-------- Text passage --------

Mayor of Higashine
- In office 5 September 1998 – 16 April 2026

Member of the Yamagata Prefectural Assembly
- In office 30 April 1979 – 1993

Personal details
- Born: October 25, 1943 Higashine, Yamagata Prefecture, Japan
- Died: April 16, 2026 (aged 82) Yamagata City, Yamagata Prefecture, Japan
- Party: (Liberal Democratic Party→) Independent
- Relatives: Masayuki Tsuchida (father)
- Education: Keio University
- Occupation: Secretary to Yuzo Matsuzawa, Member of the House of Representatives

= Seigō Tsuchida =

Japanese politician (1943–2026)

Seigō Tsuchida (土田正剛; October 25, 1943 – April 16, 2026) was a Japanese politician. He served as the Mayor of Higashine, Yamagata Prefecture between 1998 and his death in 2026. Tsuchida was a member of the Yamagata Prefectural Assembly for four terms.

== Early life==
Seigō Tsuchida was born in Higashine, Yamagata Prefecture on October 25, 1943. He graduated from Yamagata Prefectural Yamagata Higashi High School. In March 1967, he graduated from the Keio University Faculty of Law. In May 1969, he became a secretary to House of Representatives member Yuzo Matsuzawa. In December 1974, he became a ministerial secretary to Matsuzawa, who had been appointed a Minister of State.

==Career==
On April 30, 1979, he was elected to the Yamagata Prefectural Assembly. He was elected for four consecutive terms. During his time in the assembly, he belonged to the Liberal Democratic Party, serving as the chairman of the prefectural party's organization committee, policy research council chairman, and secretary-general.

-------- Available data --------

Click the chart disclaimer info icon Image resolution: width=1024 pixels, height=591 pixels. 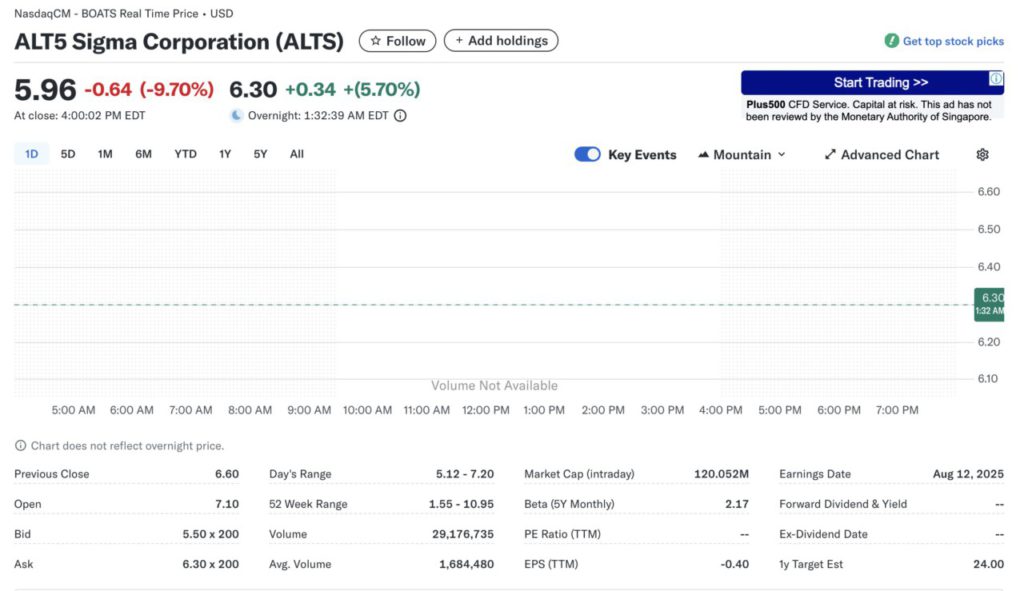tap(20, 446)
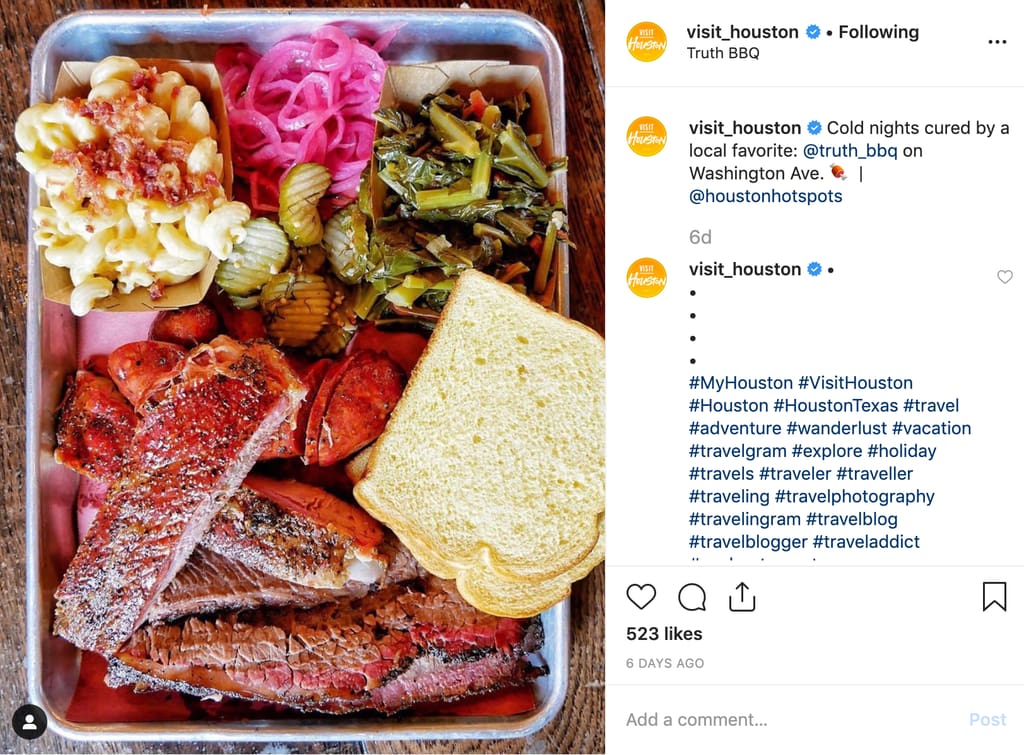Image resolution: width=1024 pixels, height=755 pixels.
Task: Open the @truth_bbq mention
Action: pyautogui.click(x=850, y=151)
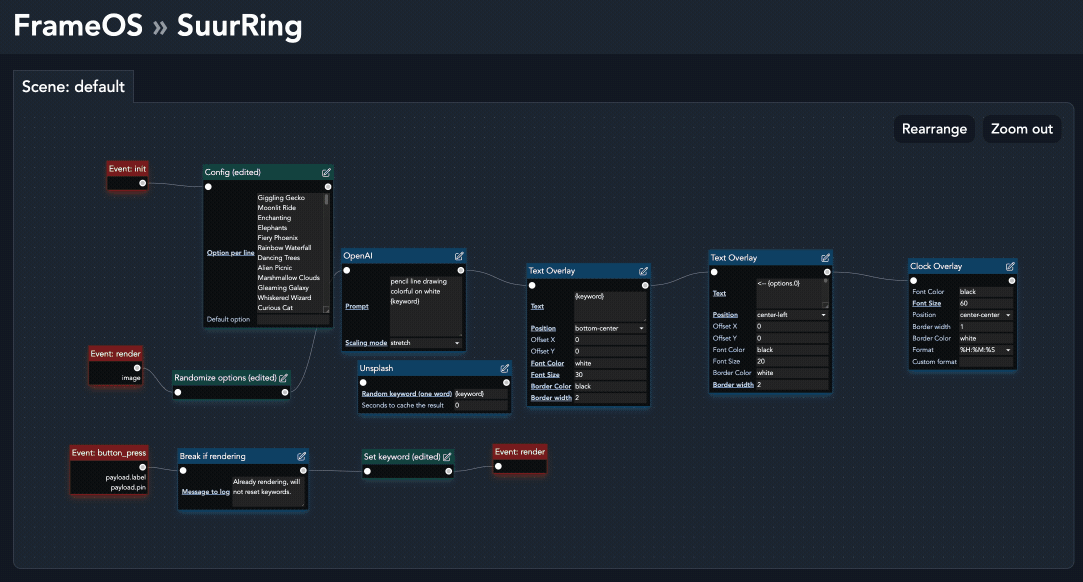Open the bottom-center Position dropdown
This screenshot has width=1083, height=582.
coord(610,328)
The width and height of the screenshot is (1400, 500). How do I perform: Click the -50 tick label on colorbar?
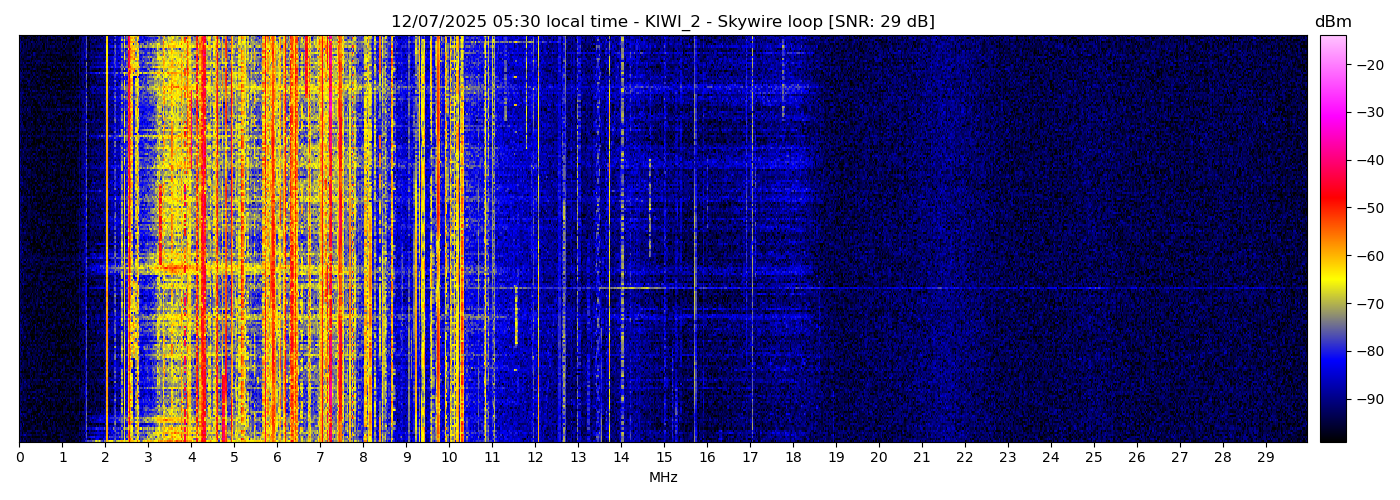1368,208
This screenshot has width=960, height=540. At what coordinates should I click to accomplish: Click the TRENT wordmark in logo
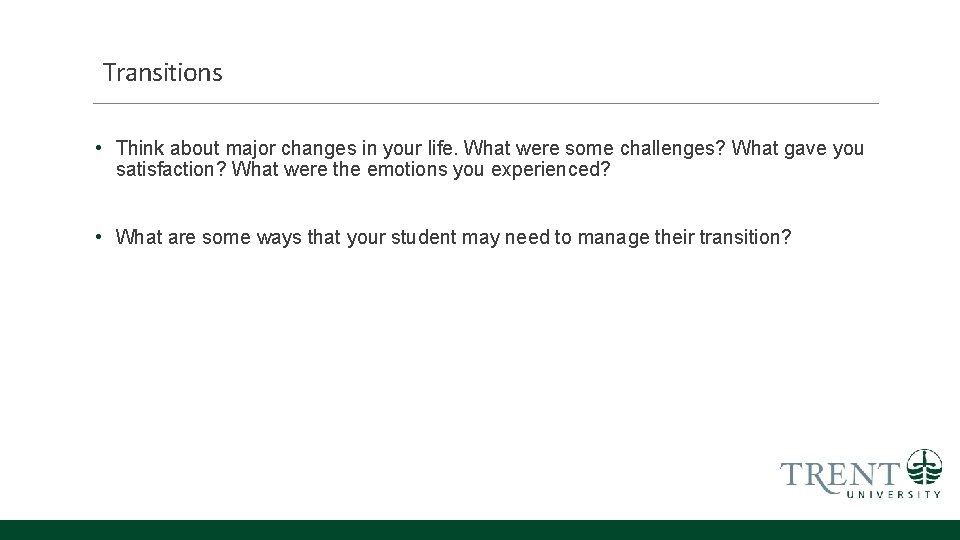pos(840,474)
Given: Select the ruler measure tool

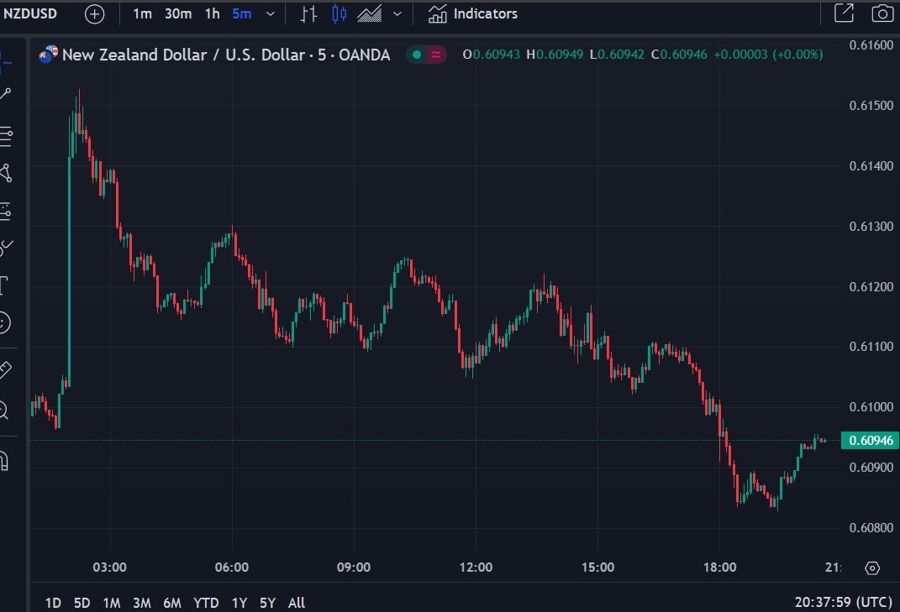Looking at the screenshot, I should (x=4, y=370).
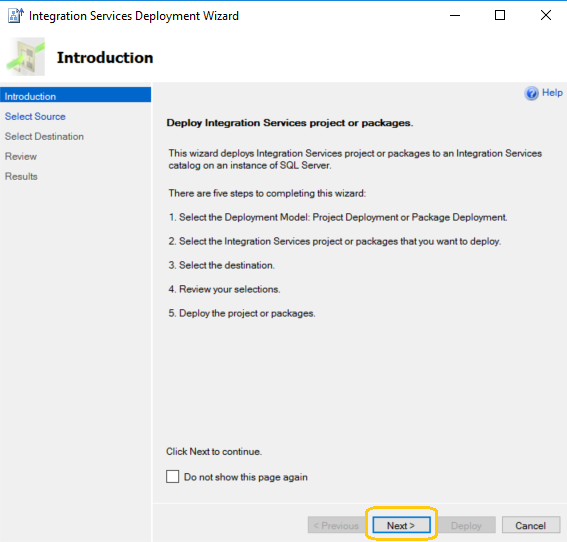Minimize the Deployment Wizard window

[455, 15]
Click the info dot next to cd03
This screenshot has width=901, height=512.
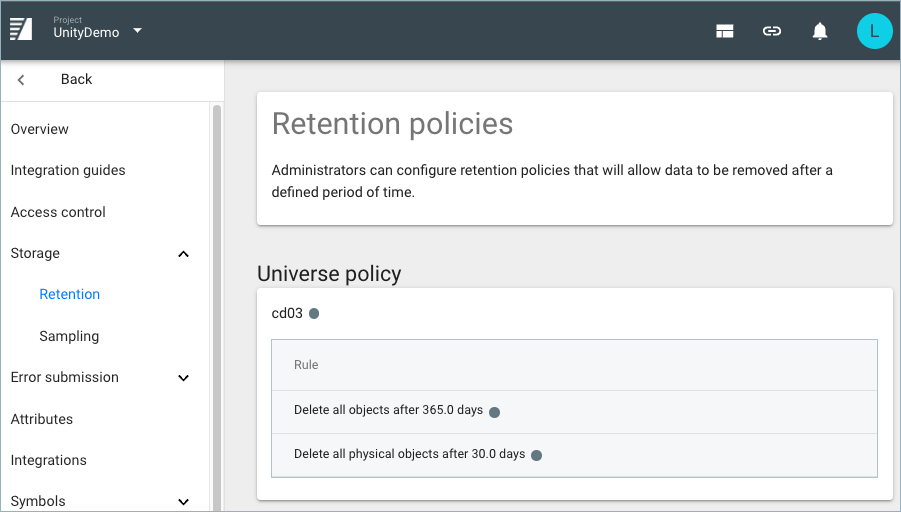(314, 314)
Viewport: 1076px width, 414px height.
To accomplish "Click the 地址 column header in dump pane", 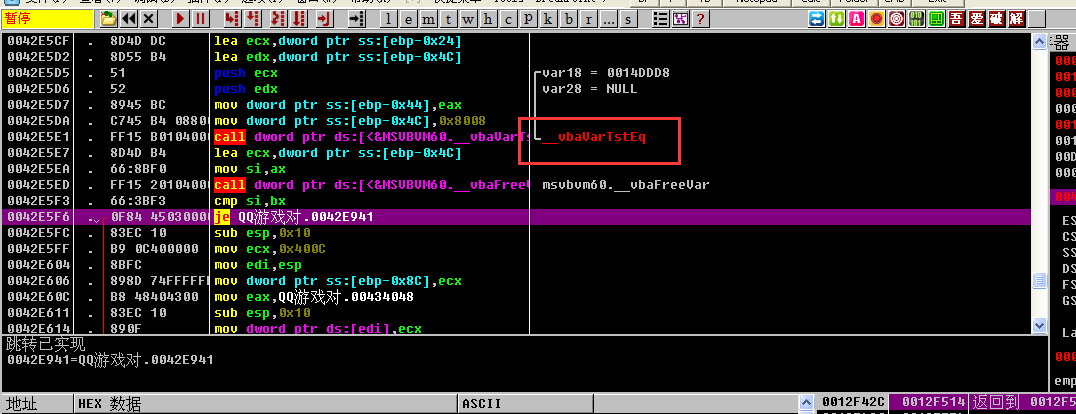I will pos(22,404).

--------

The problem
Carry on the biographical article about Seigō Tsuchida, starting right after its last sentence.

Exercise output
On February 14, 1993, he ran for the Yamagata gubernatorial election with the support of the LDP mainstream, including Koichi Kato and Riichiro Chioka, as well as endorsements from Komeito, the Democratic Socialist Party, and the Sports and Peace Party, but was defeated.

In 1998, he ran for the Higashine mayoral election and was elected for the first time without a vote. He took office on September 5 of the same year. In 2018, he achieved his sixth consecutive election (all unopposed).

On May 25, 2020, to secure funds for measures against the COVID-19 pandemic, he submitted an ordinance proposal to the city council to reduce the monthly salaries of himself, the vice mayor, and the superintendent of education by 20% from June to March 2021. The proposal was passed unanimously on the same day.

In the mayoral election held on August 28, 2022, the first contested race in 28 years, he defeated a newcomer and former city council member to secure a 7th term. However, around this time, he was diagnosed with multiple myeloma and continued to undergo treatment with chemotherapy while performing his official duties.

During the city council plenary session on March 3, 2026, Tsuchida was absent due to hospitalization for a fever. Through Vice Mayor Keiichi Suzuki, he revealed that he had multiple myeloma and announced his intention not to run for the mayoral election in the fall, retiring at the end of his term due to poor health. About a month and a half after his retirement announcement, on the afternoon of April 16, he died at a hospital in Yamagata City. Tsuchida was 82.

Following Tsuchida's death, Vice Mayor Shinji Sato became the acting mayor from April 17. Furthermore, the Higashine City Election Commission decided to move forward the mayoral election, which was originally scheduled for August 23.

== Bibliography ==
- Yamagata Prefectural Assembly History Compilation Committee, ed. Directory of Successive Members of the Yamagata Prefectural Assembly, Second Edition, Yamagata Prefectural Assembly, 2000.